Early life and career beginnings
Teddy Lion showed interest in music at a very young age and while living in Skopje he was admitted to the Pedagogue Academy of Music in Skopje. In the meanwhile he visits Switzerland and becomes part of the international band "Phoenix". He returns to Skopje and enters one of the most famous bands on the Balkans "Triangl". as a lead guitar player, with whom he records his first vinyl record. The years that follow, he was mostly at concerts and working as a studio guitar player for Radio and Television Skopje on many projects, as well on other radio and TV events.
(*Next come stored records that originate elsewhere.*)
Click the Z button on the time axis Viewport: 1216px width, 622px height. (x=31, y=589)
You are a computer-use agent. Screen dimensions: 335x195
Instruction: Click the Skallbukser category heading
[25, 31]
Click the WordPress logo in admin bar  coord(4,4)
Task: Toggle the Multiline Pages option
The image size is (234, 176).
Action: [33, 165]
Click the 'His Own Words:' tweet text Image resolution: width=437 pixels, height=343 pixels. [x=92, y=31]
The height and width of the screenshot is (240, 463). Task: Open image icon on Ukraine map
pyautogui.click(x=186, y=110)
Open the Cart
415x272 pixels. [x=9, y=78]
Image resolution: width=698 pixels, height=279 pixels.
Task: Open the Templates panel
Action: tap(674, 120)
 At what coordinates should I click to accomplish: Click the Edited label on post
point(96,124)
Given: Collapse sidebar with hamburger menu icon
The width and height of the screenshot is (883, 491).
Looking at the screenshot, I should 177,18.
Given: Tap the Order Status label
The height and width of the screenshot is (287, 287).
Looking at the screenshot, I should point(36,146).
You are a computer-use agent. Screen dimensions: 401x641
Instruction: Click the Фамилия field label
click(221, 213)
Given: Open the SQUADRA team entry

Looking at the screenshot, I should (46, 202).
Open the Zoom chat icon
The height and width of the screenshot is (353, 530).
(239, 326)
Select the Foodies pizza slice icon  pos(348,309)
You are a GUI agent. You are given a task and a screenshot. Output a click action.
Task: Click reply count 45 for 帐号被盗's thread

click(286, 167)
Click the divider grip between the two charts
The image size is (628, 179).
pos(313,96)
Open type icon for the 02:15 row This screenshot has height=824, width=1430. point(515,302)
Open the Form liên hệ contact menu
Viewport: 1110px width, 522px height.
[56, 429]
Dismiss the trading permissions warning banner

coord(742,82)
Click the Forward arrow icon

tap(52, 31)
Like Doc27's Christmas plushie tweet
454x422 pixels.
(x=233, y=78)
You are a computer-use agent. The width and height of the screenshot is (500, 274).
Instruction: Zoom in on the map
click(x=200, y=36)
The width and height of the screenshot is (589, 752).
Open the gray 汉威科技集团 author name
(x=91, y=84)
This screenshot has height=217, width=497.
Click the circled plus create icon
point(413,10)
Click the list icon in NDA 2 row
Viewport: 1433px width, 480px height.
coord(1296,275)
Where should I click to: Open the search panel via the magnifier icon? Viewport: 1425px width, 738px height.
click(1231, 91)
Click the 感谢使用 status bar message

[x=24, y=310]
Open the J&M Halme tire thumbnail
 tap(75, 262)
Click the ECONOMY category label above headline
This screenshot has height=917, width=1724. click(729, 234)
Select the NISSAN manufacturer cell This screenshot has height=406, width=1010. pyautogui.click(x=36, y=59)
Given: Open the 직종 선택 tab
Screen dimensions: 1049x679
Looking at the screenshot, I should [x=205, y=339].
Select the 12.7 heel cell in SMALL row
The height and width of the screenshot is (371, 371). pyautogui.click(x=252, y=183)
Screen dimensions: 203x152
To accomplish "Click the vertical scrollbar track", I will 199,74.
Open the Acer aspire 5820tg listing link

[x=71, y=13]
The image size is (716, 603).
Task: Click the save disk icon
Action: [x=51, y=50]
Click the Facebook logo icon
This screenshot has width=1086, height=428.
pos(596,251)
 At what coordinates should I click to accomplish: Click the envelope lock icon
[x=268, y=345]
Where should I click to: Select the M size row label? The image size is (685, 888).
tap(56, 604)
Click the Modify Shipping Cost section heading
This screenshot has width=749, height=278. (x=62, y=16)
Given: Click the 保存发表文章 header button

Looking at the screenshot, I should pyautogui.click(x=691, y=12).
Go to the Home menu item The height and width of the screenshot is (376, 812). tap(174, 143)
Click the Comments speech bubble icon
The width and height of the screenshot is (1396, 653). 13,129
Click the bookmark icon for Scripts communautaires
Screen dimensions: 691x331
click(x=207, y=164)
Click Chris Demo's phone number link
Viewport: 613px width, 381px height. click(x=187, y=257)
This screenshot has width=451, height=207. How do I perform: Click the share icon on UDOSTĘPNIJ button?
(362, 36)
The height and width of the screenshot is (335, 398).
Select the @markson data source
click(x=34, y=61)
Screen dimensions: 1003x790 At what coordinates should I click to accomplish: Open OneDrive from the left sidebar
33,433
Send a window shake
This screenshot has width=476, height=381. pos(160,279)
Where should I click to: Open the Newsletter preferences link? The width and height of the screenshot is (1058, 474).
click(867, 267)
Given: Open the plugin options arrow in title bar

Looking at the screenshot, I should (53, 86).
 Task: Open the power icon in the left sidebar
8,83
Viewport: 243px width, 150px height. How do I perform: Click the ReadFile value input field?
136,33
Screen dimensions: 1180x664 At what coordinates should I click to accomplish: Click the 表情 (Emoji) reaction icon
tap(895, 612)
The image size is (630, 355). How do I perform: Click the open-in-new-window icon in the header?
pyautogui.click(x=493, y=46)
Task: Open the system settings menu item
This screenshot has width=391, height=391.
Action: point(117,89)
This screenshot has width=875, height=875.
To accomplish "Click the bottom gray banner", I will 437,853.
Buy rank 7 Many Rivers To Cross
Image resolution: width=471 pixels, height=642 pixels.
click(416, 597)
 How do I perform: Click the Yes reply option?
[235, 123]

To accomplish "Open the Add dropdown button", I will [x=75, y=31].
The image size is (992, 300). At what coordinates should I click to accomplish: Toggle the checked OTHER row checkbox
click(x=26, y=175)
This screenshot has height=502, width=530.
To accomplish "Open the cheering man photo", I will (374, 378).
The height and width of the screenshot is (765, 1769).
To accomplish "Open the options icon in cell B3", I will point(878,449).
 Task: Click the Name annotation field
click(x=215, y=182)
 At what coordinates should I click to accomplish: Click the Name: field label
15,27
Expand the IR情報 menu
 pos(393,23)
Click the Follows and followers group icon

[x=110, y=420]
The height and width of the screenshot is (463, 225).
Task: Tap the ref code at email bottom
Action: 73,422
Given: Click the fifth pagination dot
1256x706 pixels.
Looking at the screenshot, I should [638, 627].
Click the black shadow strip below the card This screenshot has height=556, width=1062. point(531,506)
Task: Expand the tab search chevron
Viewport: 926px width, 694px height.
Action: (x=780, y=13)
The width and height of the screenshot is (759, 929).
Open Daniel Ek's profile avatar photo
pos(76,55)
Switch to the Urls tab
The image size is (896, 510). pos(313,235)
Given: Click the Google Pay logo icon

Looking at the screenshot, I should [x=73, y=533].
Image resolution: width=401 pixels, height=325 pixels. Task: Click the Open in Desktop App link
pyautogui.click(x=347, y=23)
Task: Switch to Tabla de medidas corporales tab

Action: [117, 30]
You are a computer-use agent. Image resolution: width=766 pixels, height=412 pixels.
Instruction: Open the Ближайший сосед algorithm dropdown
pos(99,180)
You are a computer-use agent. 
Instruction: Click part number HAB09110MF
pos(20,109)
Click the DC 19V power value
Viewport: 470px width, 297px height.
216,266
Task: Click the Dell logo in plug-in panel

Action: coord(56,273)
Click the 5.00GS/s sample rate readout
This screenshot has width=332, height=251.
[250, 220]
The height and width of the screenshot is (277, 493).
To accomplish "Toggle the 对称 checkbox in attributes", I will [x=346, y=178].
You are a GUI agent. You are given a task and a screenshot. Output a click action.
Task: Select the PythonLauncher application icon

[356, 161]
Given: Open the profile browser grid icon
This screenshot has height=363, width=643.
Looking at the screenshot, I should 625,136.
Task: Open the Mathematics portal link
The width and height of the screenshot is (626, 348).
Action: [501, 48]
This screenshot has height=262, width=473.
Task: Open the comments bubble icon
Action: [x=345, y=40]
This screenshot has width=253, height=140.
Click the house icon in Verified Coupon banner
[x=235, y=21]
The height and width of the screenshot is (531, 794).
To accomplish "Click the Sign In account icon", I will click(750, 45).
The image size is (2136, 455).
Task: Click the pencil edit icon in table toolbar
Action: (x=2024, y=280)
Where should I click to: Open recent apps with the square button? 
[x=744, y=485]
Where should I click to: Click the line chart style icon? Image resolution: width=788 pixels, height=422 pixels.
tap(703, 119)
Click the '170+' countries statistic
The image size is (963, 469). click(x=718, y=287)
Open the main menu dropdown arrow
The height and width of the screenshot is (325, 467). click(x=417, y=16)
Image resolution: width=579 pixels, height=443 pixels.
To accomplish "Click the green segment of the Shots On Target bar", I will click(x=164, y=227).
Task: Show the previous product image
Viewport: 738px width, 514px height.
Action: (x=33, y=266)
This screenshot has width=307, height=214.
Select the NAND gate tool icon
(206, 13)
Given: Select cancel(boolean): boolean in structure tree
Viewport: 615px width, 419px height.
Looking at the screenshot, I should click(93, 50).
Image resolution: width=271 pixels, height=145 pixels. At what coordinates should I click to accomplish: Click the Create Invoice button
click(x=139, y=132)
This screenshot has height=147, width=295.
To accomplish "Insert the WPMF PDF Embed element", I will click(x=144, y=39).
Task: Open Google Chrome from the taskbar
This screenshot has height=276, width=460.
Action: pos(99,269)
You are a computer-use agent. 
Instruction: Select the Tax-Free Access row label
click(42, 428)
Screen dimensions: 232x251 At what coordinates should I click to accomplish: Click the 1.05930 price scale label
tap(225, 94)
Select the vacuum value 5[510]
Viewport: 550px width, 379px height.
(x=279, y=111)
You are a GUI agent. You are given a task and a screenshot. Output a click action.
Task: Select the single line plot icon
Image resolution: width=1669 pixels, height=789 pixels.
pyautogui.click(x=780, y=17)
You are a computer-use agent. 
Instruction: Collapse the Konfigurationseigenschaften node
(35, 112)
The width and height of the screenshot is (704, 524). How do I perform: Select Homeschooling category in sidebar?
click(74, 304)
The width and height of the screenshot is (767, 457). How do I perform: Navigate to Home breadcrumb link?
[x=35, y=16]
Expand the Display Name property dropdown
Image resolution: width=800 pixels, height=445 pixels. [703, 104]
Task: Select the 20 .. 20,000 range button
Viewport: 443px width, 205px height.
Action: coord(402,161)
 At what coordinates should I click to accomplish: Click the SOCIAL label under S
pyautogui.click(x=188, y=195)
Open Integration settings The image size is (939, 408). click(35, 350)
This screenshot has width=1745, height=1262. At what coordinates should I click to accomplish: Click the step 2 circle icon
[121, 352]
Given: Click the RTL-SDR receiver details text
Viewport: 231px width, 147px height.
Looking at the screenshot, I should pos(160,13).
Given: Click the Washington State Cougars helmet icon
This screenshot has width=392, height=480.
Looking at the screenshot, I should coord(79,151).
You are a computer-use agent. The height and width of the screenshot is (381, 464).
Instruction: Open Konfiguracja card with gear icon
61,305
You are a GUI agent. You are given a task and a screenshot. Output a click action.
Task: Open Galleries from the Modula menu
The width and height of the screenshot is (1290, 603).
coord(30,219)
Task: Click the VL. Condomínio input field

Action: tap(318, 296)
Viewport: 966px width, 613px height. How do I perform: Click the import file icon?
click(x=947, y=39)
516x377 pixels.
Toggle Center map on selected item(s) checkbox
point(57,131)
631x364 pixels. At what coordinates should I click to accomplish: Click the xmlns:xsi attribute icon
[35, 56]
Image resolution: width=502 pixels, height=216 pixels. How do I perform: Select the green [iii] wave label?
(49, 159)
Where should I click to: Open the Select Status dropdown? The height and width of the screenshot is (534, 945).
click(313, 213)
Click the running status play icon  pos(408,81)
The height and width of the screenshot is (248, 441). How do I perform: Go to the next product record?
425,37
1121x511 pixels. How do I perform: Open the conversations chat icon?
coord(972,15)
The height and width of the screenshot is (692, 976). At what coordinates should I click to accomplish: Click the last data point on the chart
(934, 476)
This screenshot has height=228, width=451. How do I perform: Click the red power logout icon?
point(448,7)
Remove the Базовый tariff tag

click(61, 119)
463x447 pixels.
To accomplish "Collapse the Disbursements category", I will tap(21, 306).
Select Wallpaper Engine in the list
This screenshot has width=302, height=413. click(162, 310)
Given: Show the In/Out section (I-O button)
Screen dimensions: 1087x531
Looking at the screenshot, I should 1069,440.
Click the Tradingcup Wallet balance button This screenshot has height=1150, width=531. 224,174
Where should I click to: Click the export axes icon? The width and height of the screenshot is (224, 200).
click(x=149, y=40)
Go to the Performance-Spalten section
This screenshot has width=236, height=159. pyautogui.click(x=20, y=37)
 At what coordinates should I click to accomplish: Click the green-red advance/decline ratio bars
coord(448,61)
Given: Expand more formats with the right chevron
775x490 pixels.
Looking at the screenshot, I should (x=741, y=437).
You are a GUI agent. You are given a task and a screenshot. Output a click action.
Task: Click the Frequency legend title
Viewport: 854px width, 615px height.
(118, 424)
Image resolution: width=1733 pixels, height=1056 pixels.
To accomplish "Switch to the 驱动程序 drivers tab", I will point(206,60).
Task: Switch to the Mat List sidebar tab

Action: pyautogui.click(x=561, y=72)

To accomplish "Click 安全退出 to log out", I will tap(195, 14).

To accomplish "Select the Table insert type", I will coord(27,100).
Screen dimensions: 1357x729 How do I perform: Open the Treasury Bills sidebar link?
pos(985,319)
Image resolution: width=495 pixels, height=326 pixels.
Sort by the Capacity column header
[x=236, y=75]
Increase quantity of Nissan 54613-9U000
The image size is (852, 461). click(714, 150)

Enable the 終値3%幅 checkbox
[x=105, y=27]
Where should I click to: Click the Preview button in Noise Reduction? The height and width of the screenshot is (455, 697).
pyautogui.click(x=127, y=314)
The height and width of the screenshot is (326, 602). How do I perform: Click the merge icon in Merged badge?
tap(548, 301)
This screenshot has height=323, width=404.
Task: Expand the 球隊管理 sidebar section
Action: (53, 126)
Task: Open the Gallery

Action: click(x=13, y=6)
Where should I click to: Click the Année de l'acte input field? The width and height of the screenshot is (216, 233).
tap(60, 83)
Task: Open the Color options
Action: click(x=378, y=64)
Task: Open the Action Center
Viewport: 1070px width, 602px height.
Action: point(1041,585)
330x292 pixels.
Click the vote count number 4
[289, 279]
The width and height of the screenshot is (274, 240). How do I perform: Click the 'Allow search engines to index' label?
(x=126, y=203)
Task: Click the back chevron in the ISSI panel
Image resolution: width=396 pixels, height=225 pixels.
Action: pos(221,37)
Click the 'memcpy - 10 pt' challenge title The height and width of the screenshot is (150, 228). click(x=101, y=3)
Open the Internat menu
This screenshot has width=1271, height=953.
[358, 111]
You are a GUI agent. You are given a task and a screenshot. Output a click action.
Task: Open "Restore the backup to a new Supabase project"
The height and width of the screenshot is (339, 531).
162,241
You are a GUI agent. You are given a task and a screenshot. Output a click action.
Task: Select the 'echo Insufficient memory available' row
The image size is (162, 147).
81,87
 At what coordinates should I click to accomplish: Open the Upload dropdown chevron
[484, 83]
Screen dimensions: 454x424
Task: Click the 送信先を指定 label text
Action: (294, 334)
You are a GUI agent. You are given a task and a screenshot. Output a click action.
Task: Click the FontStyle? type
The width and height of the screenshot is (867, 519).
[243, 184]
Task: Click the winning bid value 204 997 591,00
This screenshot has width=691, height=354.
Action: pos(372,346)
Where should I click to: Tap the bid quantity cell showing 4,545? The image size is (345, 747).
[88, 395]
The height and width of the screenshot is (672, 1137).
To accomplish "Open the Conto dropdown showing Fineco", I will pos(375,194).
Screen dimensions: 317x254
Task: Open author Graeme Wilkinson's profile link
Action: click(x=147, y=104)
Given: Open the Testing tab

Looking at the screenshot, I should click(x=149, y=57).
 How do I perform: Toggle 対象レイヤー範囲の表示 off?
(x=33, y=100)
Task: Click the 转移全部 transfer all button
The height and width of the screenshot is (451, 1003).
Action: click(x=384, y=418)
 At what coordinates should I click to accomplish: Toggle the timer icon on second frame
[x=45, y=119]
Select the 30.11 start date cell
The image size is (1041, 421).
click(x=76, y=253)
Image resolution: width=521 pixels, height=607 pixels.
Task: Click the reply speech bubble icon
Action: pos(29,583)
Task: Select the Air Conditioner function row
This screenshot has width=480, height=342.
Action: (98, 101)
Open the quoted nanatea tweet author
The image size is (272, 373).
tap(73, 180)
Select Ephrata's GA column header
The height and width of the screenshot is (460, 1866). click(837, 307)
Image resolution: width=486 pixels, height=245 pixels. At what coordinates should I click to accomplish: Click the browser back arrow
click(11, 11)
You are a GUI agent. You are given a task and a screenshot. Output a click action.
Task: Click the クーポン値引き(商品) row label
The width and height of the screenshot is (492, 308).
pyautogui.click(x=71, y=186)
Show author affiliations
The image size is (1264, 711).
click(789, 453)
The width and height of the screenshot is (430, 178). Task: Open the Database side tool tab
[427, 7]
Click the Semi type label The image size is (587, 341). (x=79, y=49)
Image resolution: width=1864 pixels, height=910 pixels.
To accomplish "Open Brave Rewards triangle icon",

In the late 80's he moves to Croatia at the Adriatic coast. There he opens a private Piccadilly sound and media Studio, along with his brother Bobby Rosso and here is where he creates most of his work. During that period he travels to Vienna, Austria to play with the music band "Face to Face", close friends and co-workers with the great Austrian pop star Falco. That period of his life, He circled Europe on a music tours  and as a studio guitar player worked on several high-end music projects.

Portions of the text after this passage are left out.